Investigators recovered two stolen trailers carrying $1.3 million in data center supplies, including copper wire and infrastructure equipment.
Investigators recovered two stolen trailers carrying $1.3 million in data center supplies, including copper wire and infrastructure equipment.
This particular tack definitely seems to be the main flavor of responses to my comment at this point.
It is a really strange logical conclusion that many of you have arrived at.
What it sounds like you’re saying is that if the theft is morally correct, then it is somehow no longer theft and is perfectly justified. That is a very strange argument to make in the first place.
That is not how morality works. That is not how anything works.

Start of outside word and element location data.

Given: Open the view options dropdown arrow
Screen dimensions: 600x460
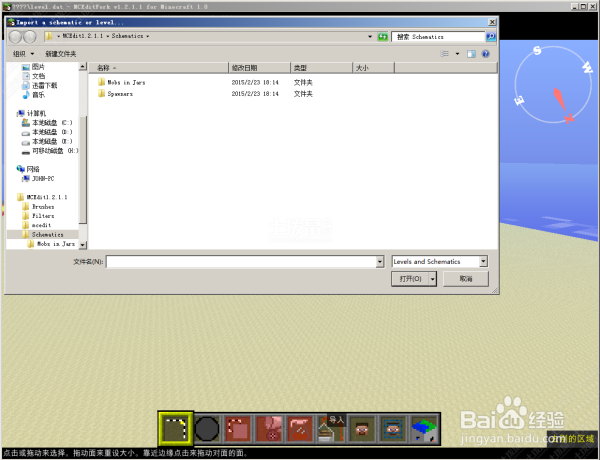Looking at the screenshot, I should pos(457,54).
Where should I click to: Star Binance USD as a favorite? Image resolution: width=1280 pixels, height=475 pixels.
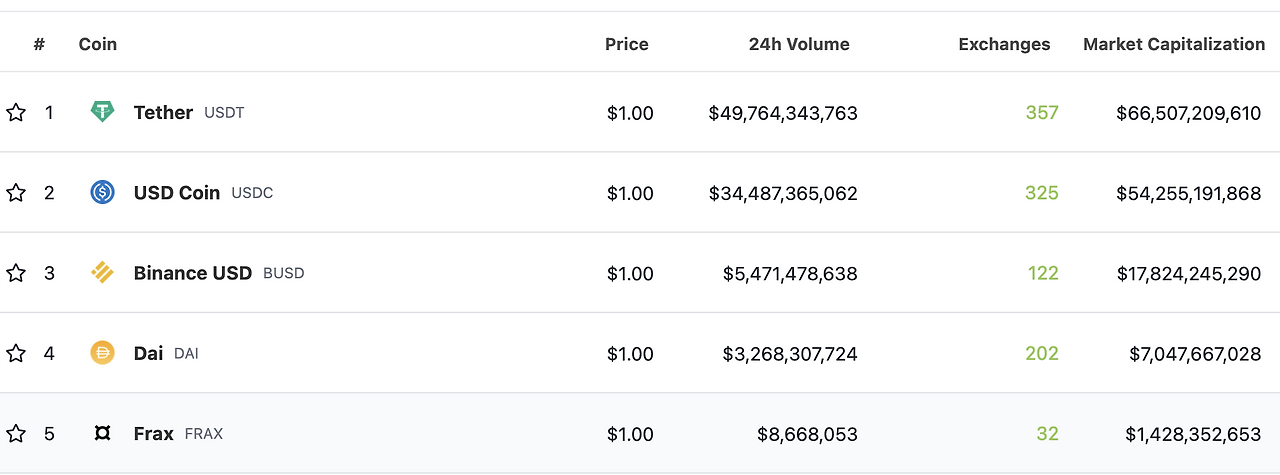(16, 273)
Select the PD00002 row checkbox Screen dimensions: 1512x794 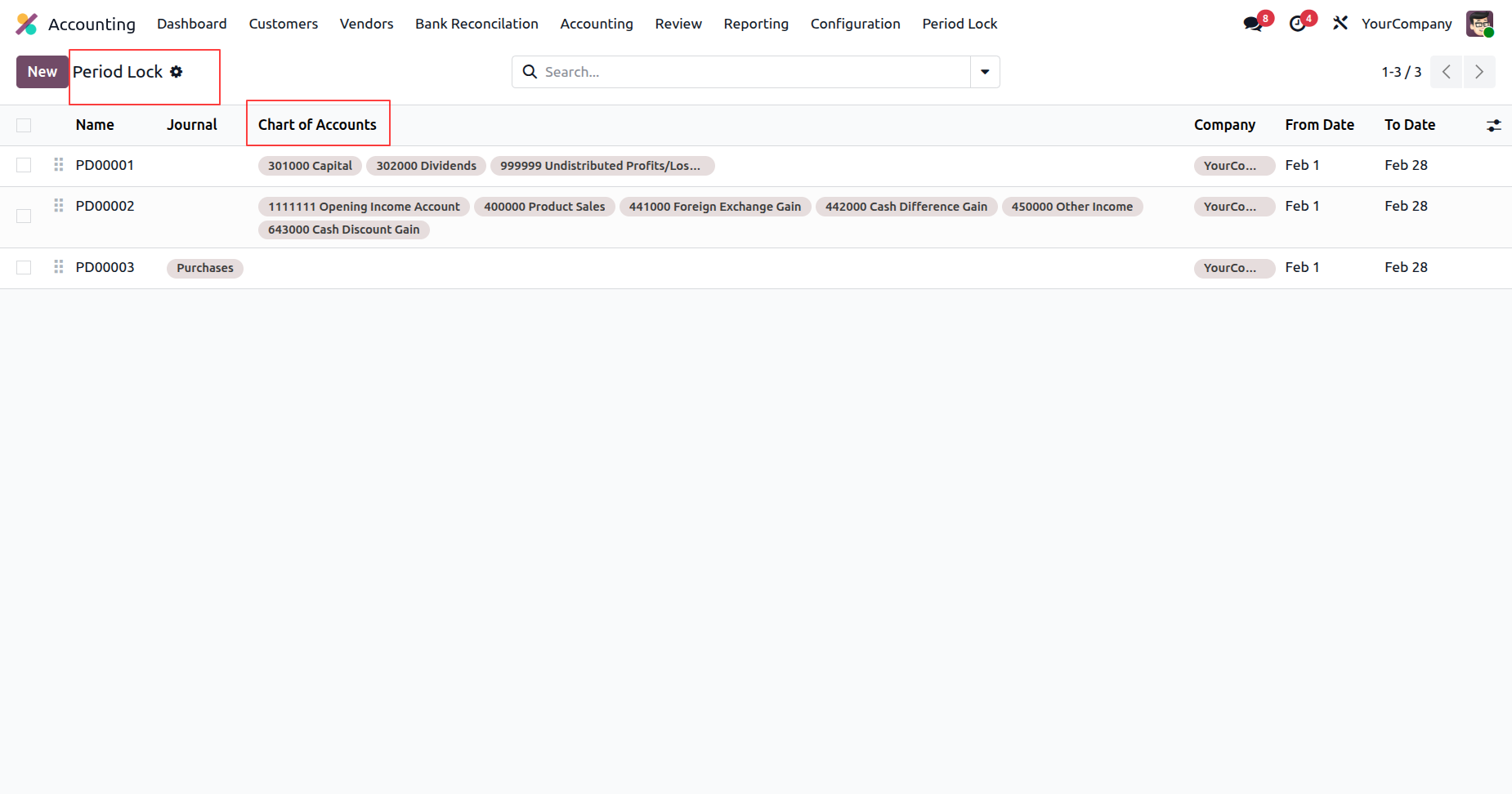(24, 216)
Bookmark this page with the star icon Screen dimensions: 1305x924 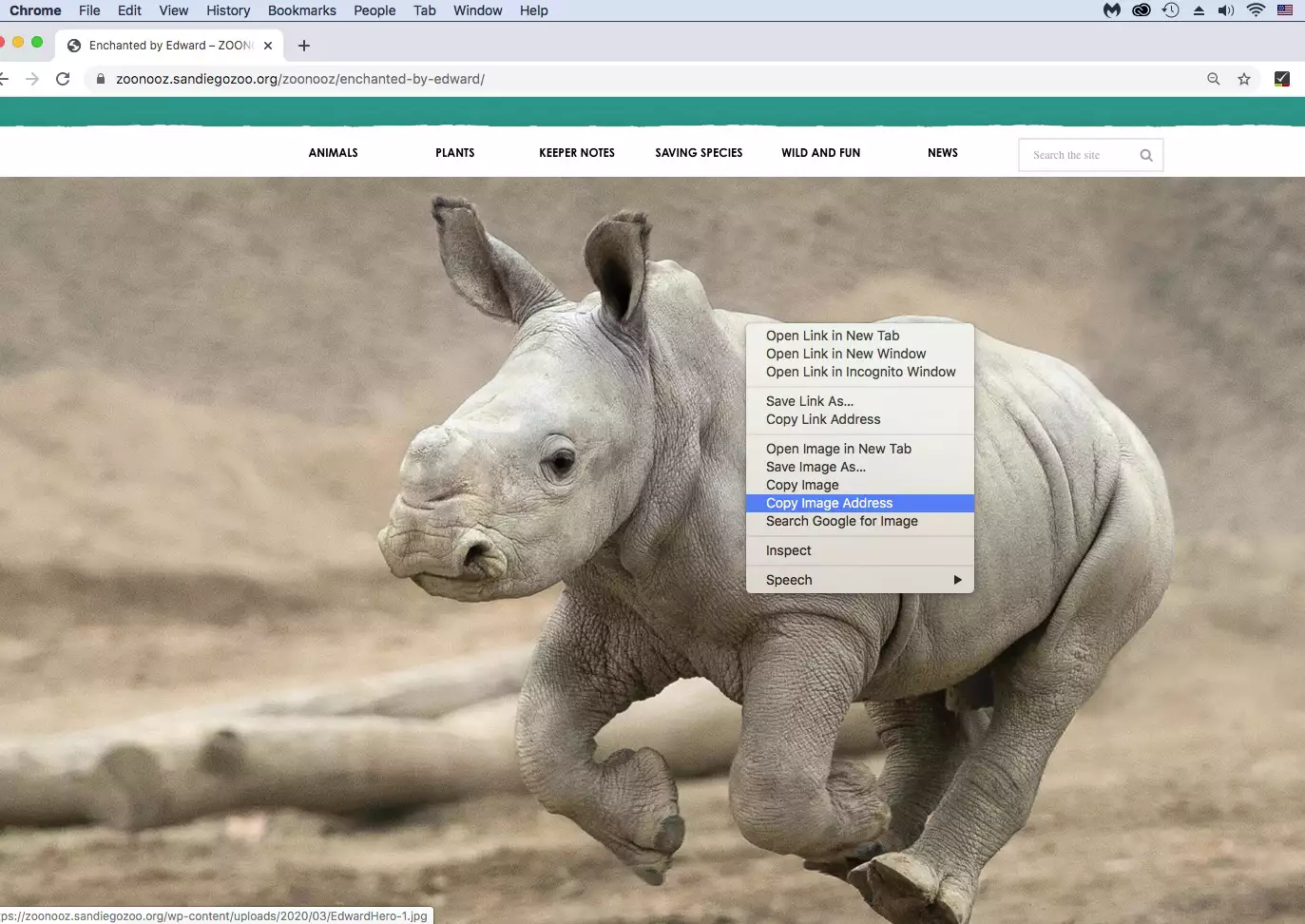pos(1243,79)
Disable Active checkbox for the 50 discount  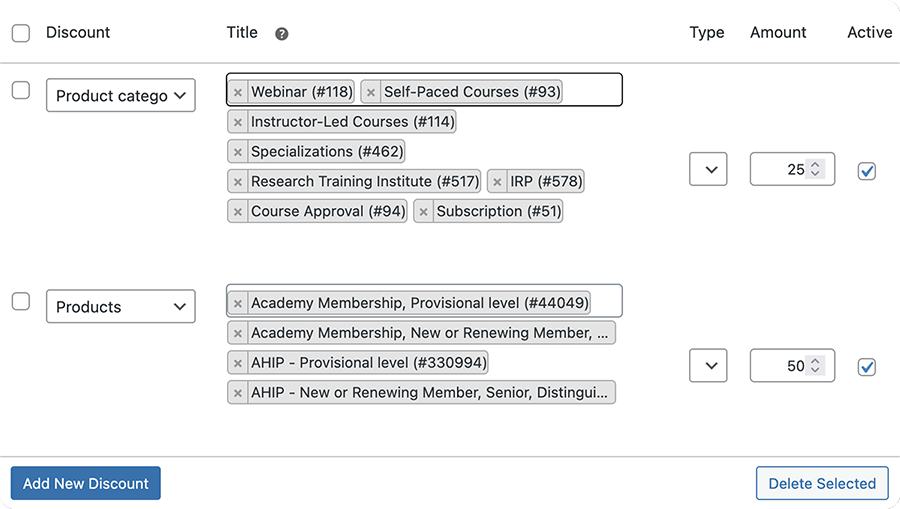(867, 367)

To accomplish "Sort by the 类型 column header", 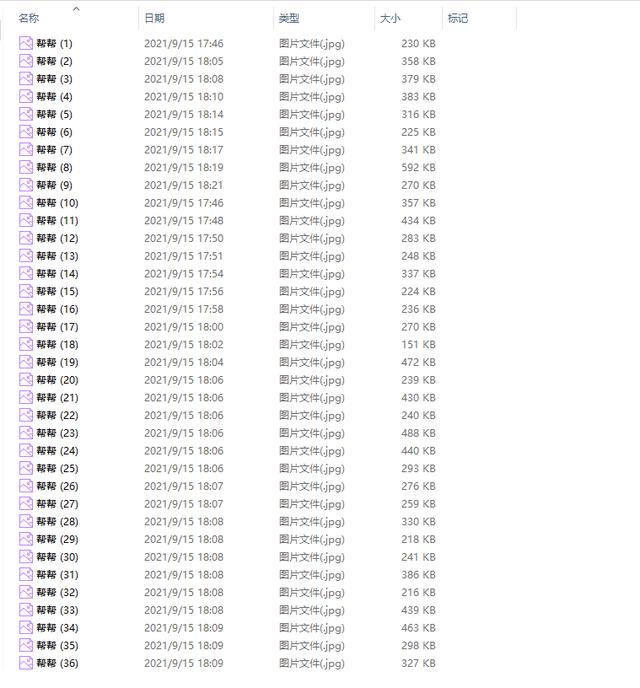I will (289, 18).
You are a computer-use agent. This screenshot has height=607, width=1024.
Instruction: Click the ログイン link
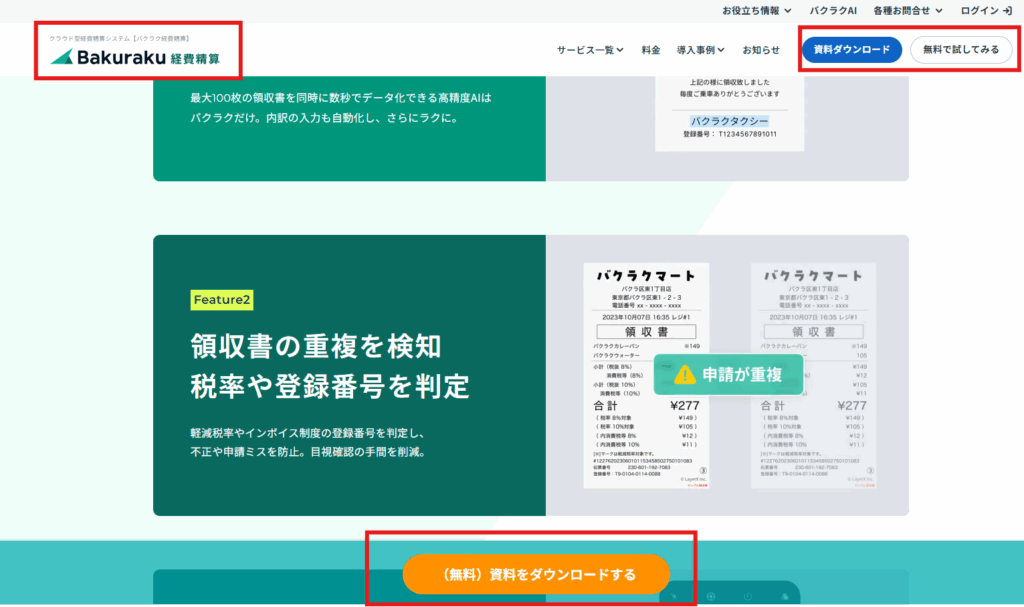click(x=982, y=11)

If a starving person steals bread, they may have a morally compelling justification for their actions. We can debate whether that theft was ethically permissible under those circumstances. But they still committed theft. The act itself does not magically stop being theft because we understand or sympathize with the reason behind it.
The distinction between whether an action is understandable, justified, or morally excusable has been debated since the time of the Greeks.
What? By that definition nothing is theft unless ruled such by a court. Which funnily also means that if someone takes anything but doesn’t get caught, they haven’t committed theft?
Ergo any corporation powerful enough cannot commit any crimes, due to not being sentenced.
That’s bullshit and you know it.
This isn’t about if the guys stealing the copper committed a crime or not. Obviously they removed property without consent, which is theft.
However, is there such thing as “good” crime? Yes. Same as the mother stealing formula for her baby, or the homeless person stealing bread, or these guys stealing copper from AI data centres.
I have no idea how you came to this conclusion.
No, what people are saying is that not all theft is wrong. It depends on the circumstances. Is that really so hard to comprehend?
Okay. Something being wrong or correct isn’t the same as the thing justified.